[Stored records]
-------------------------

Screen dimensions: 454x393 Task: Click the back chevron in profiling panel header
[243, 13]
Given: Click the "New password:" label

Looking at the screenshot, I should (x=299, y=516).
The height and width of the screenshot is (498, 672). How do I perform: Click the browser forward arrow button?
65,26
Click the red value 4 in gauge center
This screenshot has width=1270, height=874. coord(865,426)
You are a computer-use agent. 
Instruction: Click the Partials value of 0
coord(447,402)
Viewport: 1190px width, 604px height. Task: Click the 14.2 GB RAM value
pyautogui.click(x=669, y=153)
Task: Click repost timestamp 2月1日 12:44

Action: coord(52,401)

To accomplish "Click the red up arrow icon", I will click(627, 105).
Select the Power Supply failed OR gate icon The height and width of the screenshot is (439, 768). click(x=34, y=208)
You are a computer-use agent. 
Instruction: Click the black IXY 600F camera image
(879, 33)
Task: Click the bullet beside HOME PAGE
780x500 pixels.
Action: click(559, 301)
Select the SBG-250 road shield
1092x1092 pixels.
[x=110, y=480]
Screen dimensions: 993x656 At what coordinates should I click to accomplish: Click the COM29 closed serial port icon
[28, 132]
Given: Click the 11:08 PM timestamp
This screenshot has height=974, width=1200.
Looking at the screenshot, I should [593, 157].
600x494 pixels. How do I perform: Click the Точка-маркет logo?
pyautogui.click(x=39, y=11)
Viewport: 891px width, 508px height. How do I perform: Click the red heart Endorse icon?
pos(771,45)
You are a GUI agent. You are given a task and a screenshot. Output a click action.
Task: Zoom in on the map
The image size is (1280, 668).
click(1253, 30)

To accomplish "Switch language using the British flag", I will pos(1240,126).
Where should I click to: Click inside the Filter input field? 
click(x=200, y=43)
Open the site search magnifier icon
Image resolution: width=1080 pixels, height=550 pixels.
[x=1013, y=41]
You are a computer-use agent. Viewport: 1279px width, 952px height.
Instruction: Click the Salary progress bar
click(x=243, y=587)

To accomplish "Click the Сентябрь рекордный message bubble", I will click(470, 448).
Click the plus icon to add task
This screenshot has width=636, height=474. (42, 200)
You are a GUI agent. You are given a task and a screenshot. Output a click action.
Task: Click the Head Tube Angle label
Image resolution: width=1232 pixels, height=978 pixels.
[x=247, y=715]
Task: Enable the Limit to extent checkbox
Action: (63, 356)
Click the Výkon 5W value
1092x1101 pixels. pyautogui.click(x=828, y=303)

-------------------------

Every entry above should come back exactly as written.

Screen dimensions: 454x393 Task: Click the back chevron in profiling panel header
[243, 13]
Given: Click the "New password:" label

Looking at the screenshot, I should (x=299, y=516).
The height and width of the screenshot is (498, 672). How do I perform: Click the browser forward arrow button?
65,26
Click the red value 4 in gauge center
This screenshot has width=1270, height=874. coord(865,426)
You are a computer-use agent. 
Instruction: Click the Partials value of 0
coord(447,402)
Viewport: 1190px width, 604px height. Task: Click the 14.2 GB RAM value
pyautogui.click(x=669, y=153)
Task: Click repost timestamp 2月1日 12:44

Action: coord(52,401)

To accomplish "Click the red up arrow icon", I will click(627, 105).
Select the Power Supply failed OR gate icon The height and width of the screenshot is (439, 768). click(x=34, y=208)
You are a computer-use agent. 
Instruction: Click the black IXY 600F camera image
(879, 33)
Task: Click the bullet beside HOME PAGE
780x500 pixels.
Action: click(559, 301)
Select the SBG-250 road shield
1092x1092 pixels.
[x=110, y=480]
Screen dimensions: 993x656 At what coordinates should I click to accomplish: Click the COM29 closed serial port icon
[28, 132]
Given: Click the 11:08 PM timestamp
This screenshot has height=974, width=1200.
Looking at the screenshot, I should [593, 157].
600x494 pixels. How do I perform: Click the Точка-маркет logo?
pyautogui.click(x=39, y=11)
Viewport: 891px width, 508px height. How do I perform: Click the red heart Endorse icon?
pos(771,45)
You are a GUI agent. You are given a task and a screenshot. Output a click action.
Task: Zoom in on the map
The image size is (1280, 668).
click(1253, 30)

To accomplish "Switch language using the British flag", I will pos(1240,126).
Where should I click to: Click inside the Filter input field? 
click(x=200, y=43)
Open the site search magnifier icon
Image resolution: width=1080 pixels, height=550 pixels.
[x=1013, y=41]
You are a computer-use agent. Viewport: 1279px width, 952px height.
Instruction: Click the Salary progress bar
click(x=243, y=587)

To accomplish "Click the Сентябрь рекордный message bubble", I will click(470, 448).
Click the plus icon to add task
This screenshot has width=636, height=474. (42, 200)
You are a GUI agent. You are given a task and a screenshot. Output a click action.
Task: Click the Head Tube Angle label
Image resolution: width=1232 pixels, height=978 pixels.
[x=247, y=715]
Task: Enable the Limit to extent checkbox
Action: (63, 356)
Click the Výkon 5W value
1092x1101 pixels. pyautogui.click(x=828, y=303)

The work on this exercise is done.